Preventive health checkup up to INR 5000 can be claimed.
14. Deduction for Interest on Education Loan: –
Interest paid on education loan taken for higher education of self, spouse or children can be claimed on actual basis. Deduction under education loan interest come sunder 80E. There is no upper limit for this deduction.
15. Deduction for Donations 80G: –
Eligible donations to avail a deduction of 50-100% subject to conditions.
16. Interest on Home Loan Deduction: –
This provides a deduction of interest paid on home loan of up to INR 2 lacs for self-occupied homes & for house which will be let out, there is no limit to claim the interest deduction.
17. Section 80EEA- For First Time Home Owners: –
This section provides a deduction of INR 1.5 lacs, which means you can technically increase the upper limit to INR 3.5 lacs for self-occupied homes (deduction on home loan interest which would be over and above the deduction available under section 24).
18. Tax Savings on Savings Bank Account Interest: –
Interest earned on Savings bank Account, PO Savings Account, and Savings account of Cooperative Societies.

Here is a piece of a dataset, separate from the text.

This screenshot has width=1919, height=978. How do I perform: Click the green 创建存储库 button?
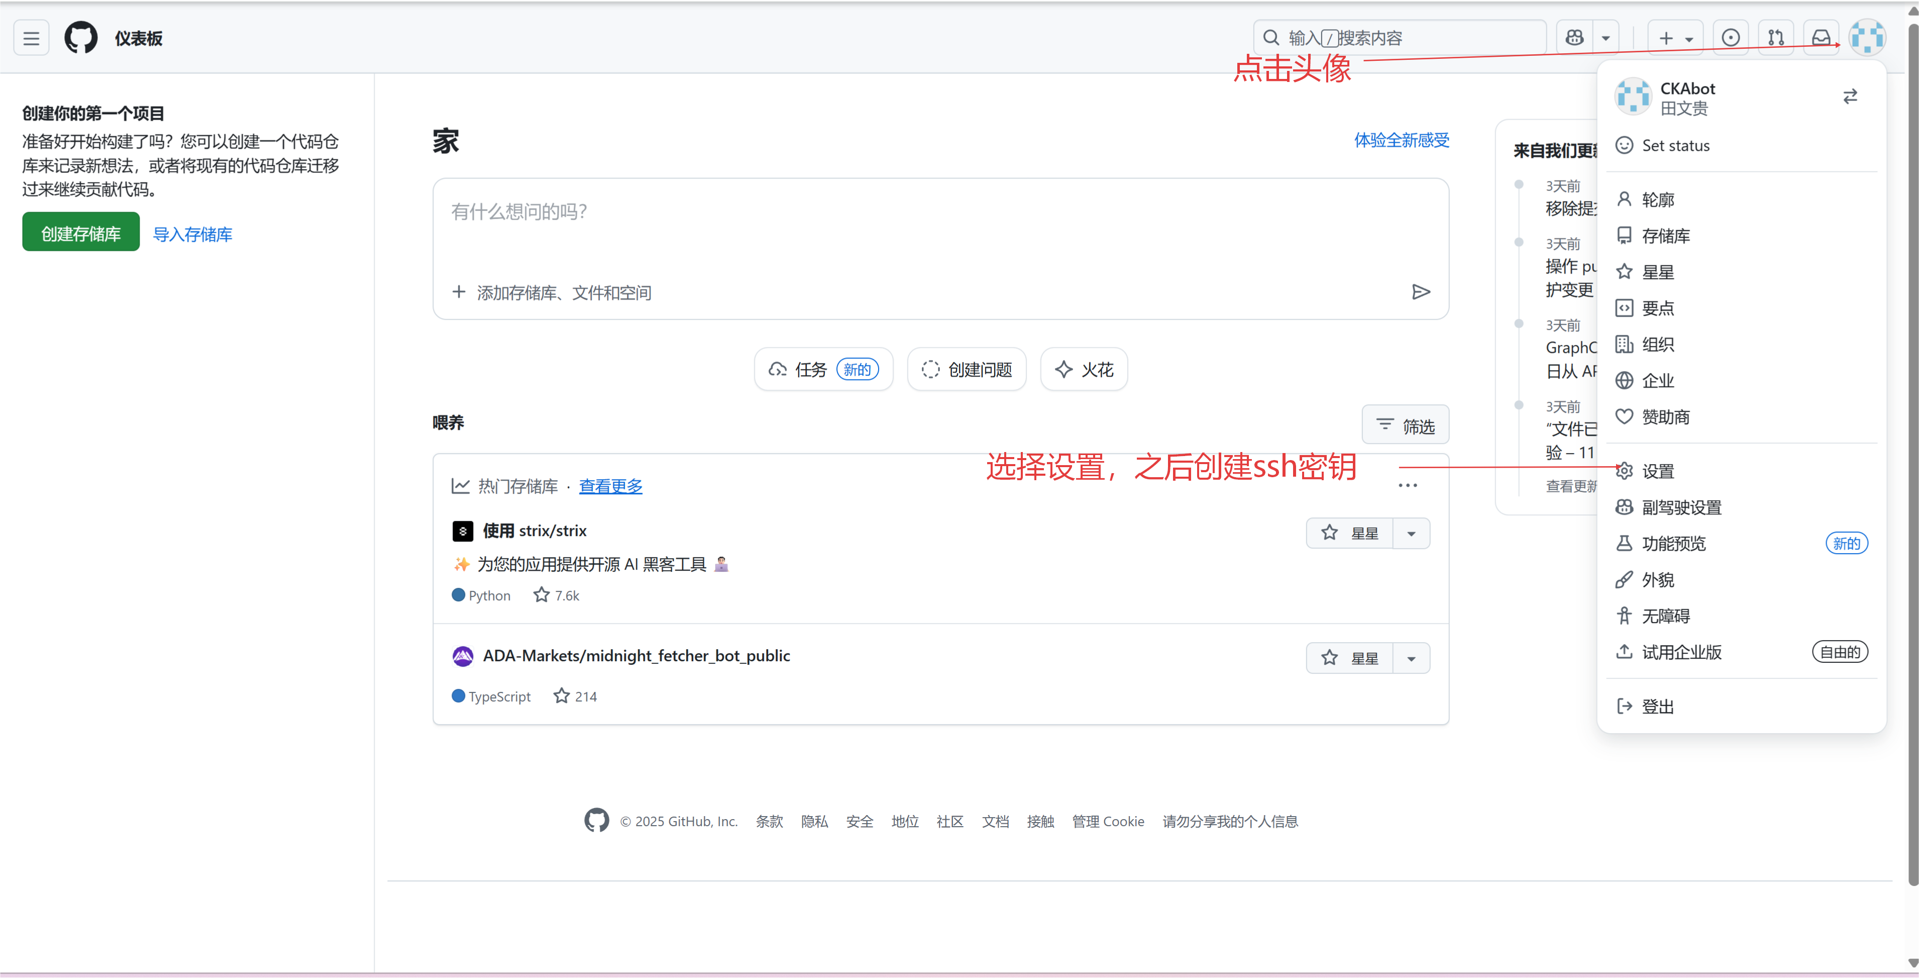[x=80, y=233]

This comes under Section 80TTA
The max. deduction limit under this section is INR 10,000.
19. Repayment of Education Loan under Section 80E: –
Tax saving also available under this, you get tax benefit on the repayment of the interest component of the loan taken for higher education and there is no limit on it.

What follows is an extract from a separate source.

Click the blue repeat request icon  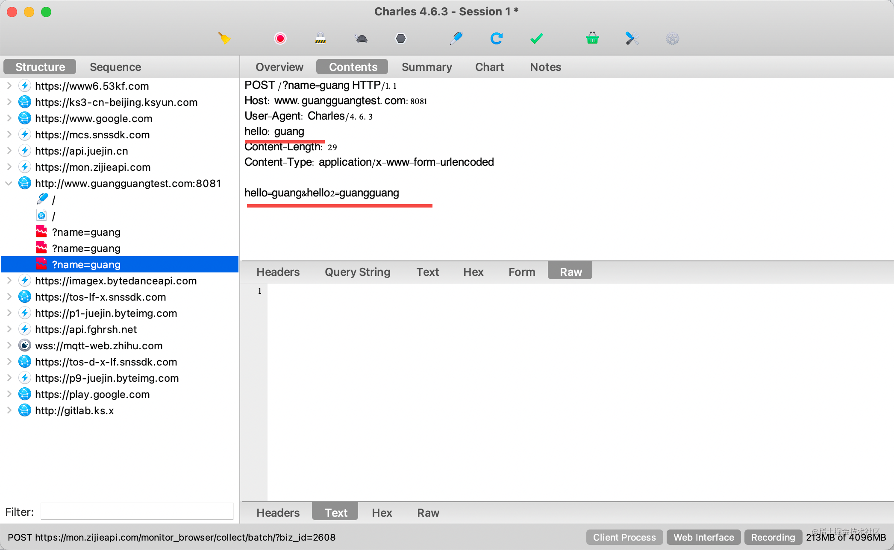[x=496, y=38]
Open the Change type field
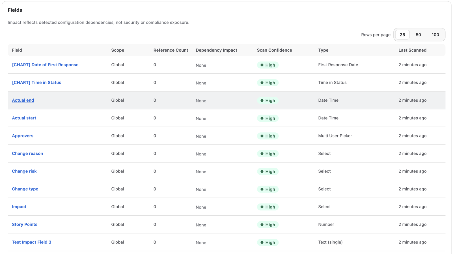Image resolution: width=455 pixels, height=254 pixels. click(x=25, y=189)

Taxpayers can claim tax deductions up to 8 FY from the year of commencement of the education loan interest payment, or till repayment of the entire interest, whichever falls earlier.
20. Tax saving on Medical Expenditure of a Disabled Dependent U/S 80DD: –
Provided – if an individual takes care of a dependent disabled family member.

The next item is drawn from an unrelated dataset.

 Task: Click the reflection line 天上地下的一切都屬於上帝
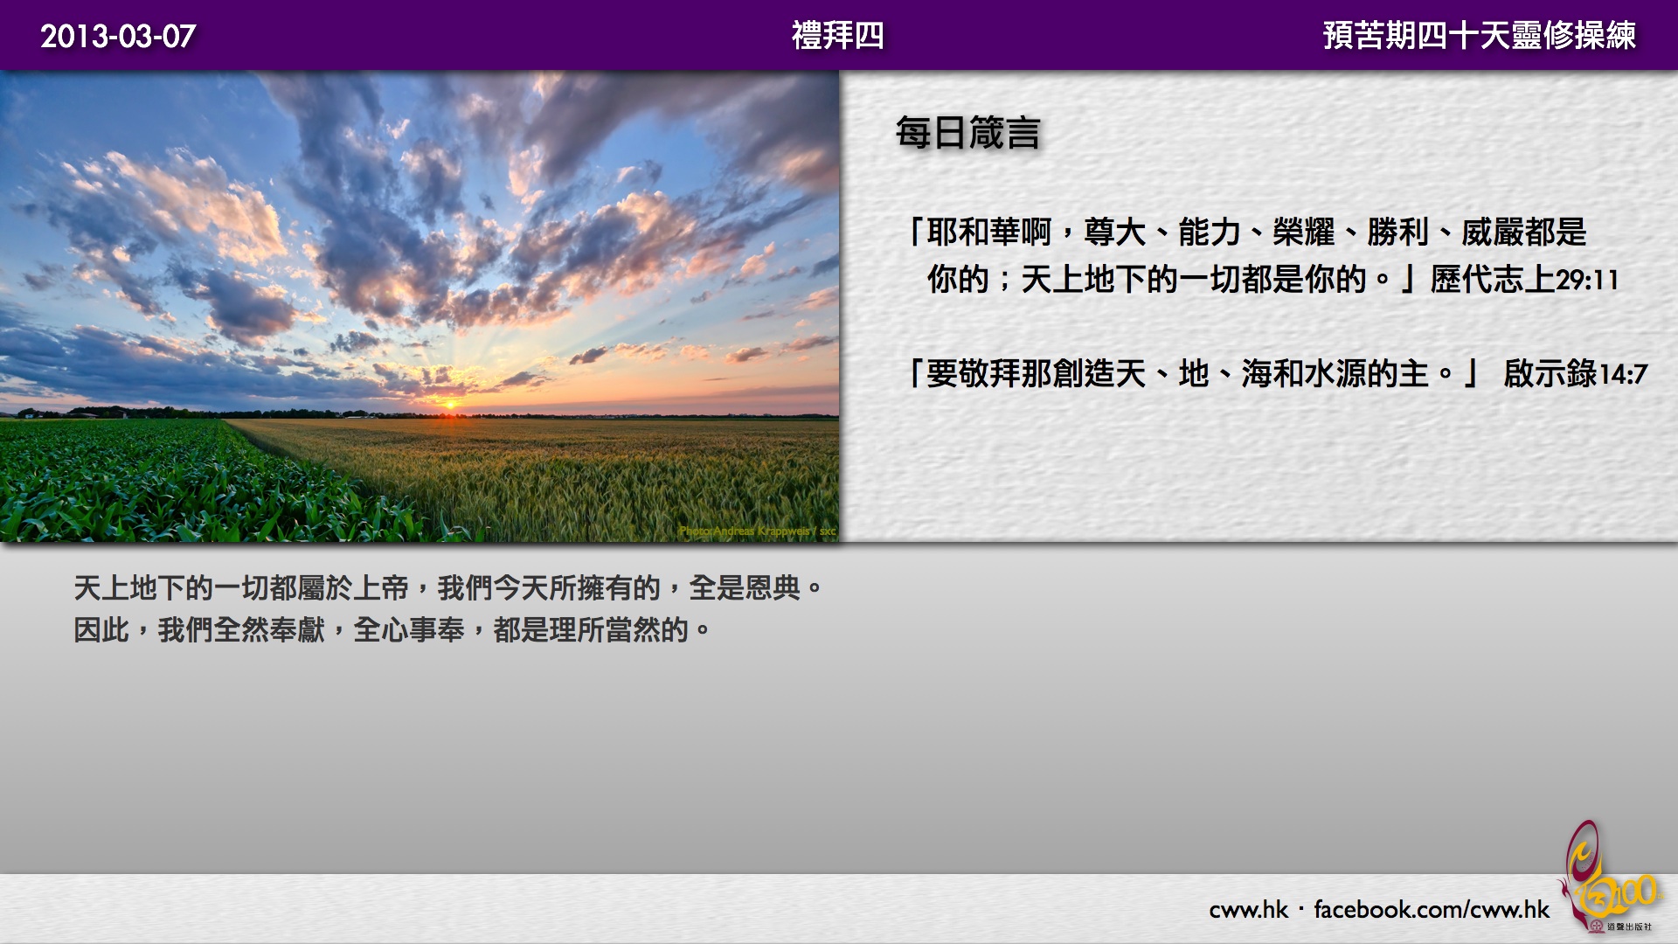[x=447, y=587]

Section 80DD defines disabled dependent family members which include parents, wife, children or siblings. In the case of HUF, any member from that can be disabled dependent.
Note – Disabled dependent has not claimed deduction u/s 80U
The disabilities covered under this section are:-
- Blindness
- Low Vision
- Loco-Motor Disability
- Hearing Impairment
- Mental Retardation & Mental Illness
- Autism & Cerebral Palsy.
An individual can claim deduction on the following medical expenses:-
- Expenses incurred on medical treatment
- Nursing
- Training and rehabilitation of the disabled dependent.
The insurance policy’s premium paid designed specifically for such cases. The deduction depends on the condition and seriousness of dependent person’s disability.
If the dependent person’s disability is at least 40% then one can claim a deduction of about INR 75,000 in a FY. If the dependent person is at least 80% disabled, then the taxpayer can claim up to INR 1.25 lacs tax deduction.